Puzzle of Genes

Improving statistical methods for whole genome analysis

In the genomic era, there are numerous genotype and phenotype data publicly available as a form of ‘big genomic data’. Genome-wide genotype information has provided valuable insights into the genetic basis of complex human diseases. It is now increasingly recognised that whole-genome approach is useful in complex disease analyses, which can use all or most genetic variants across the genome simultaneously. The approach is to link two individuals who are not related in the conventional sense, but who can be compared experimentally because they share part of their genome by descent over many generations. This is a paradigm-shifting approach, leading to a design-free experiment for population genetic analyses that does not require pedigree-informative individuals or relatives. Combined with advanced statistical methods, the whole-genome approach is a promising tool to dissect the genetic architecture and maximise the accuracy of risk prediction for complex diseases, leading to effective precision medicine.

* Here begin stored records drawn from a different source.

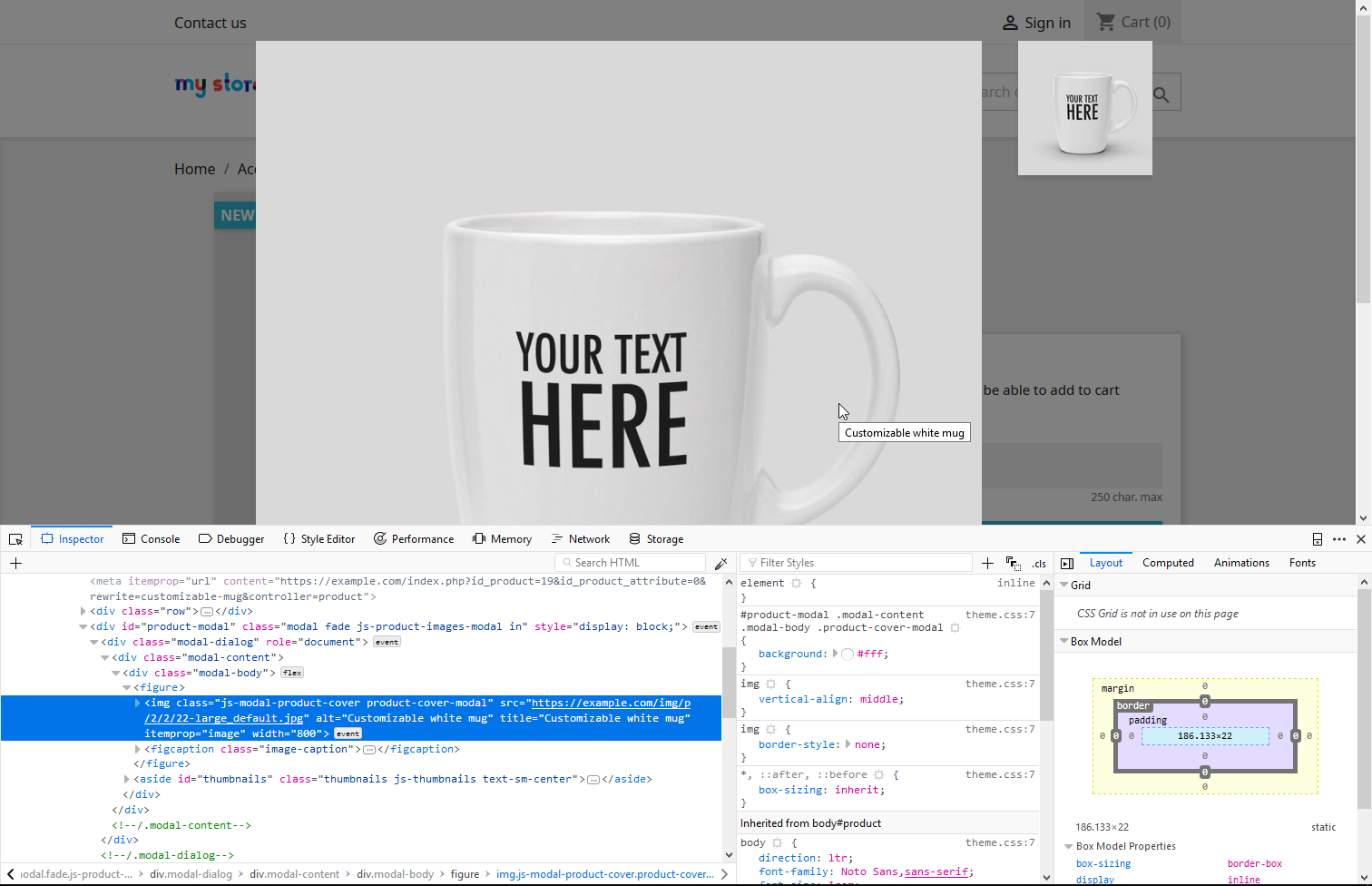
Task: Expand the figcaption image-caption node
Action: (x=138, y=750)
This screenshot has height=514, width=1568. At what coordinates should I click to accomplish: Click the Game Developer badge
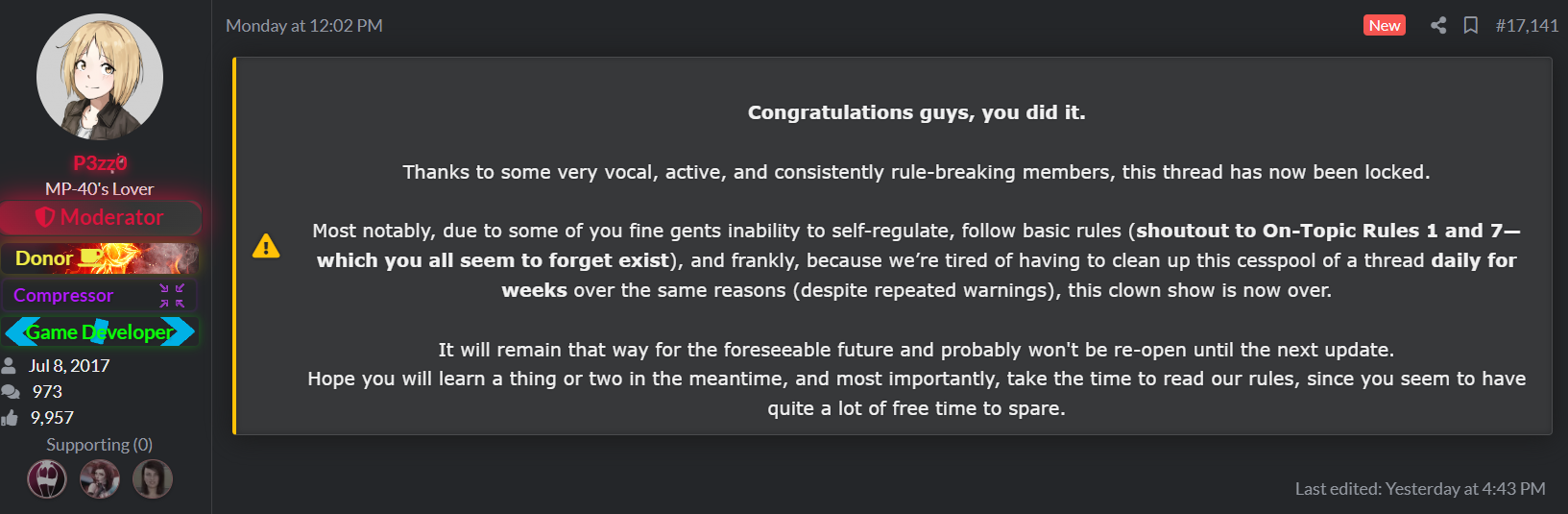pos(100,332)
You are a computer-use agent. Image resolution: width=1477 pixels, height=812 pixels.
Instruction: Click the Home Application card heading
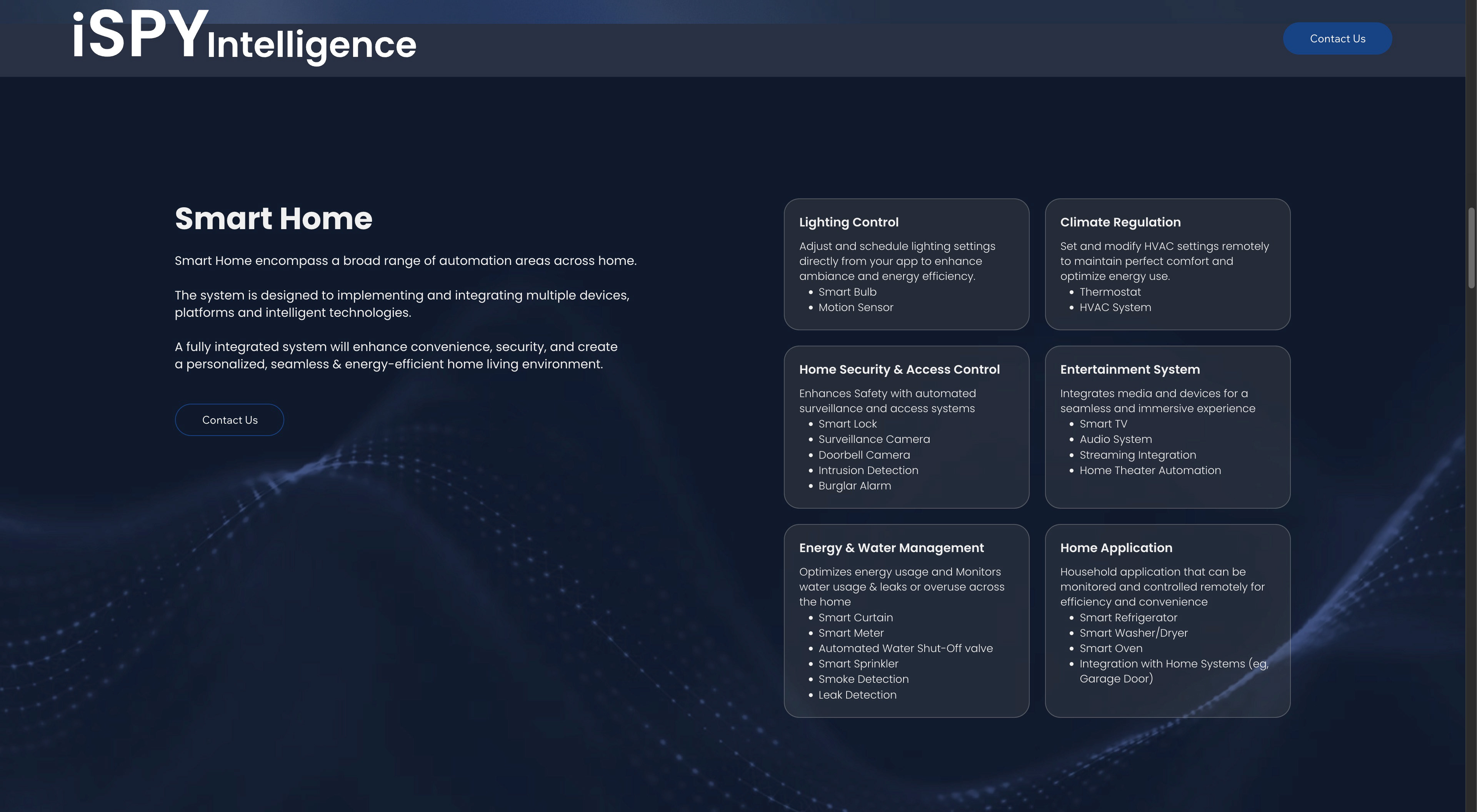pos(1116,548)
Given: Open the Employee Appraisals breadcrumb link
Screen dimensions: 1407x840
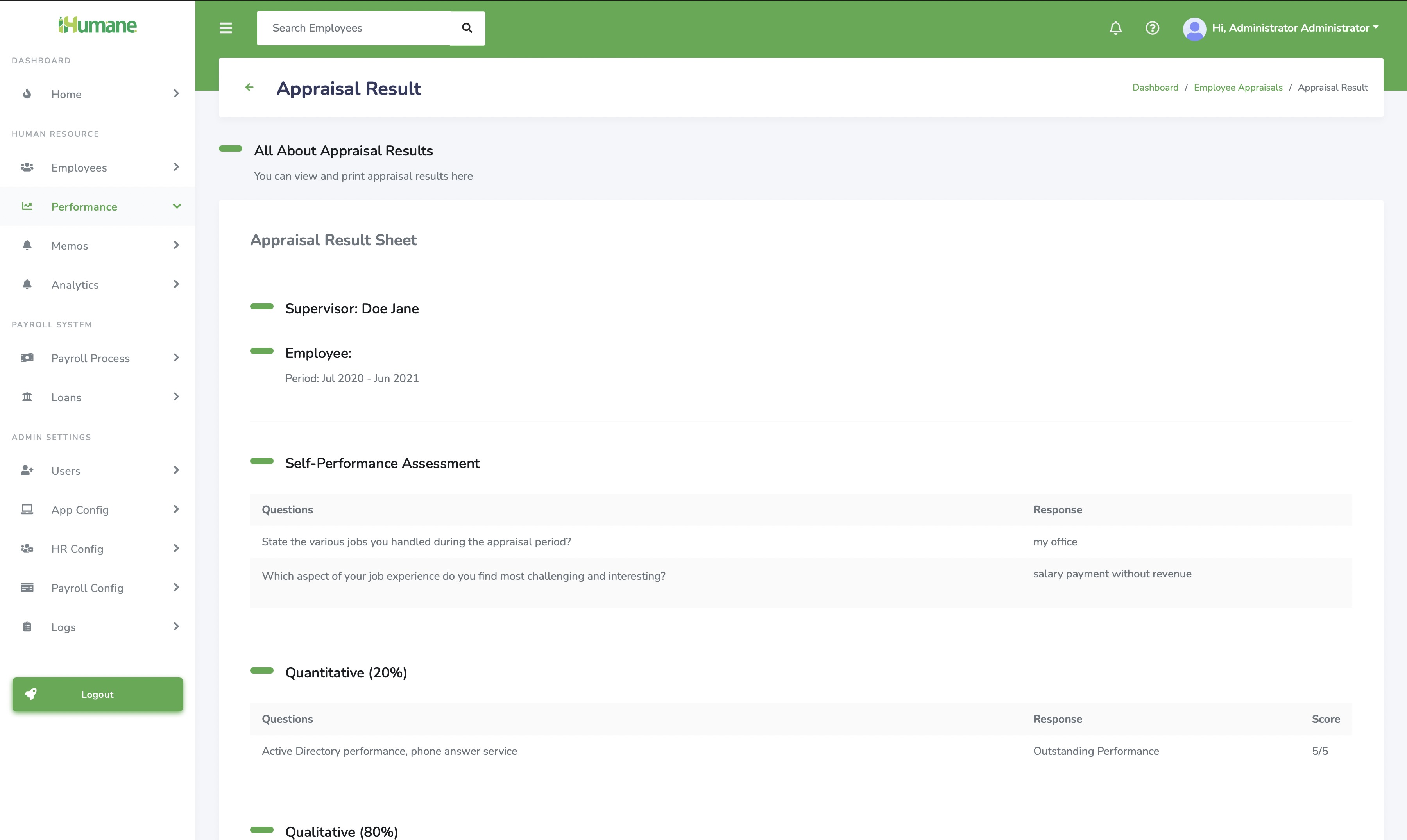Looking at the screenshot, I should pos(1238,87).
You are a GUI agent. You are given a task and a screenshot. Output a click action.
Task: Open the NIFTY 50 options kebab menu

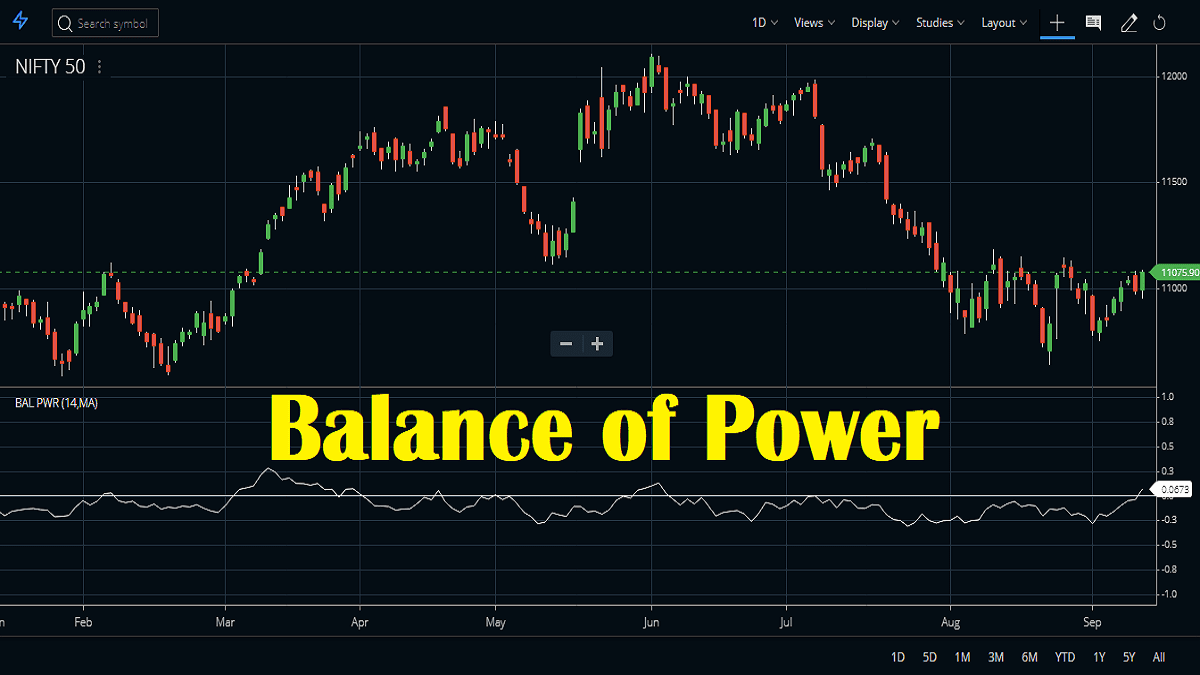click(98, 66)
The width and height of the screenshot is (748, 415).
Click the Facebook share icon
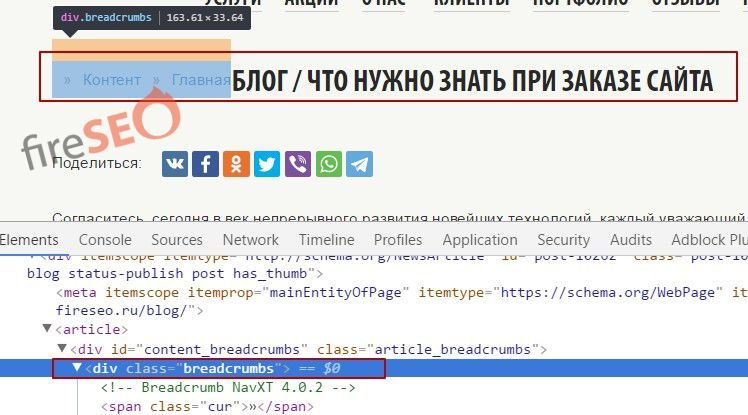point(205,164)
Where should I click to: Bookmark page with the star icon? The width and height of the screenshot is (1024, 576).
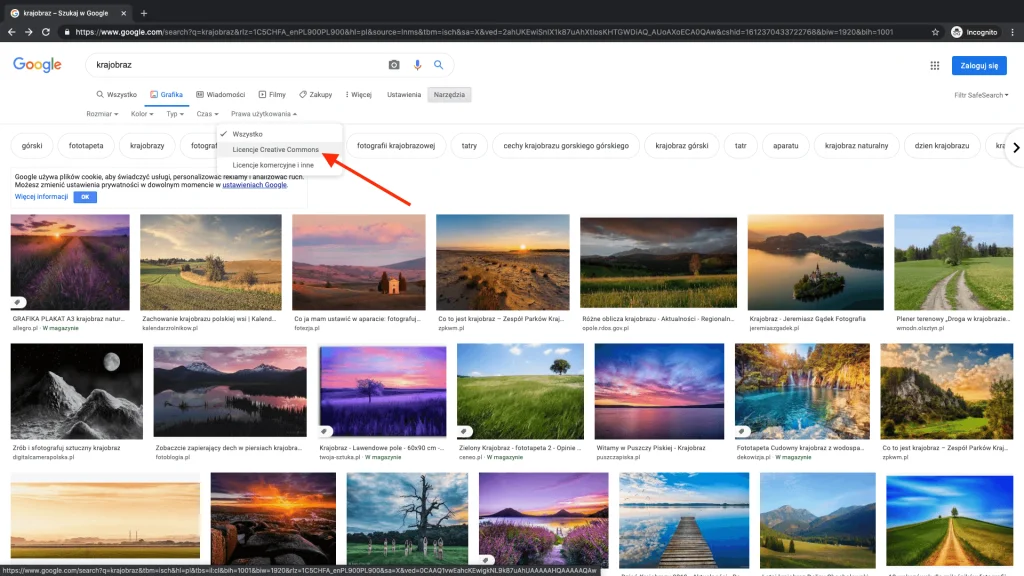click(x=935, y=32)
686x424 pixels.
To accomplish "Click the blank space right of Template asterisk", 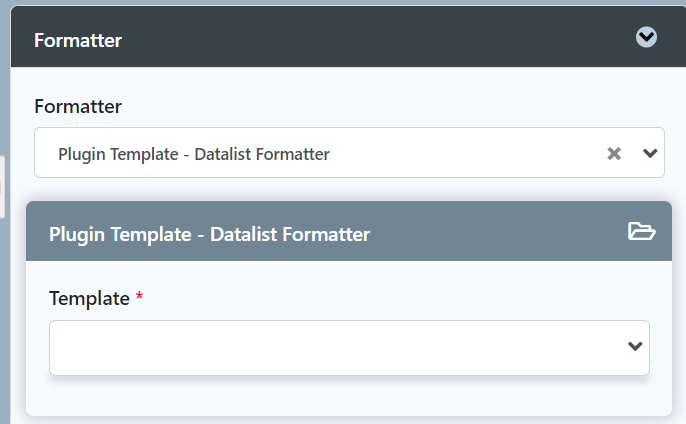I will (400, 298).
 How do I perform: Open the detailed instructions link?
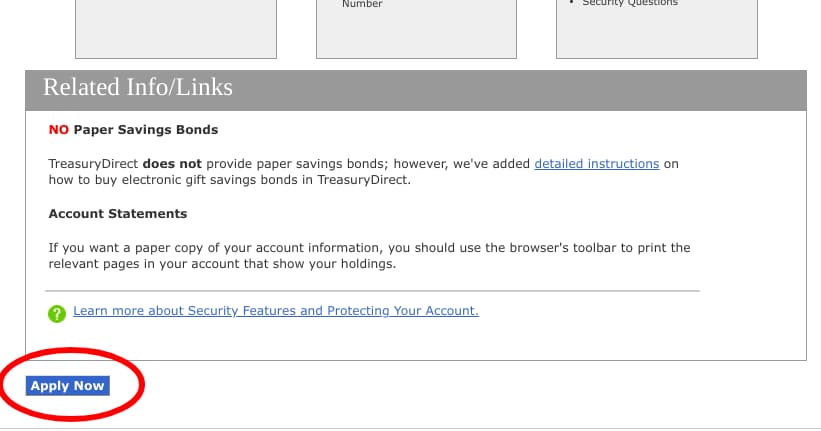(596, 164)
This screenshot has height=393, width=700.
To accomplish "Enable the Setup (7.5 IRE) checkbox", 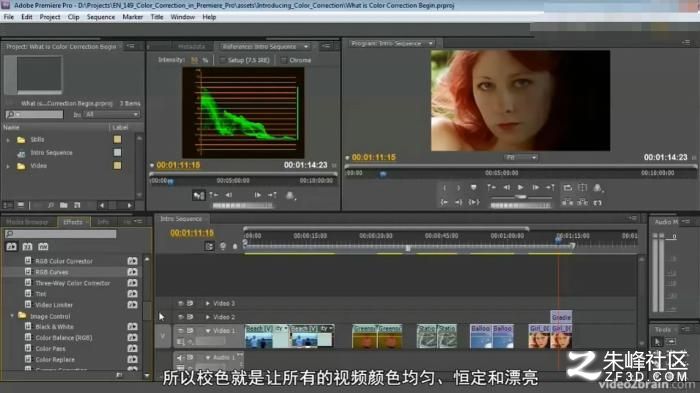I will coord(222,60).
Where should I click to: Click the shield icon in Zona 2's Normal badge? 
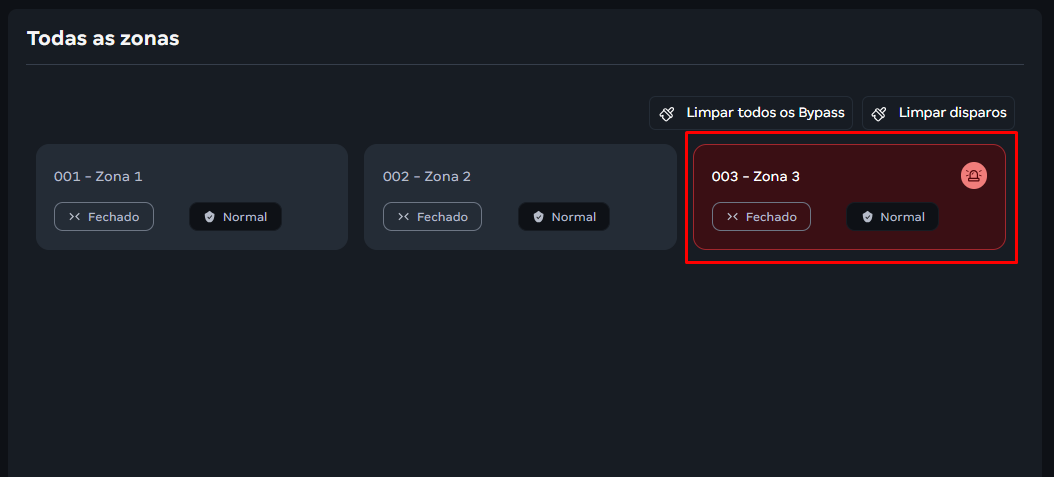click(x=539, y=217)
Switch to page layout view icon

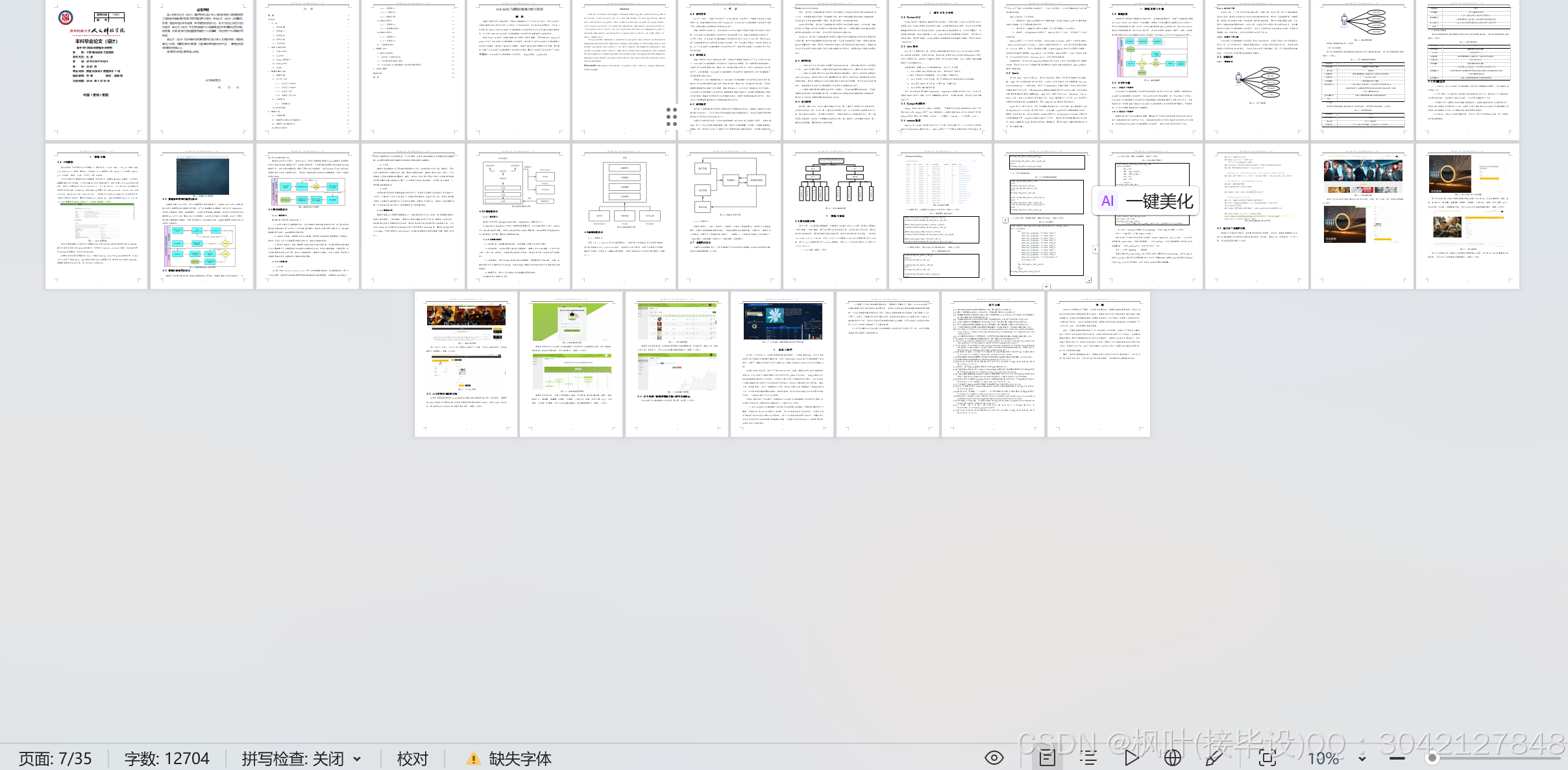point(1047,758)
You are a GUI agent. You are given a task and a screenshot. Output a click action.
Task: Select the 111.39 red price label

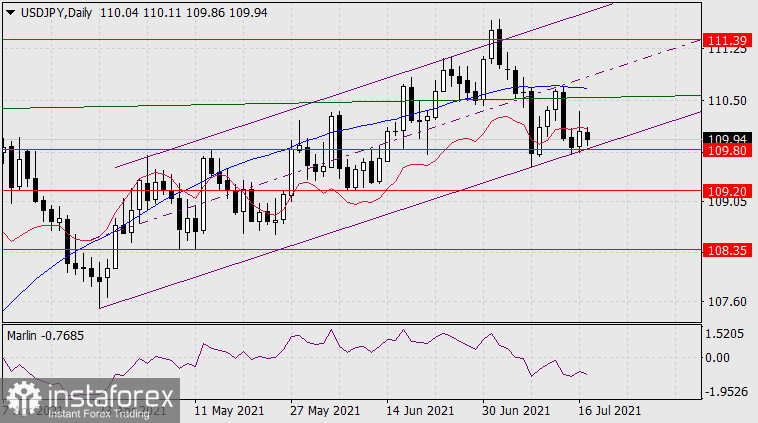pyautogui.click(x=725, y=40)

We are currently developing advanced whole-genome methods for causative variant detection, genotype-environment interaction and dissection of a dynamic genetic architecture of complex traits to maximise the accuracy of individual risk prediction.

Current research projects

Advanced whole-genome approaches for causative variant detection and individual risk prediction of complex traits in human populations

(PI: Associate Professor Sang Hong Lee)

The genomics era has demonstrated the true complexity of genetic traits, but brings promise for personalised genomic medicine in which diagnosis and treatment are tailored to individuals based on profiles recorded in their genome. More feasible and realistic is the opportunity of ‘stratified medicine’ in which individuals are classified into treatment-relevant sub-groups based on profiles that incorporate information from both genomic and environmental risk factors. This project aims to develop advanced statistical methods to better detect causative variants, and to better predict an individual’s risk of disease. We have pioneered whole-genome methods and propose to improve upon them in several ways. These include a flexible Bayesian framework to elucidate the genetic architecture of complex traits and a linear mixed model to capture currently undetected genetic variance. We will apply our new methods to large data sets, including next-generation sequencing data. Our methods may lead to predictions of risk of disease for individuals that have clinical utility.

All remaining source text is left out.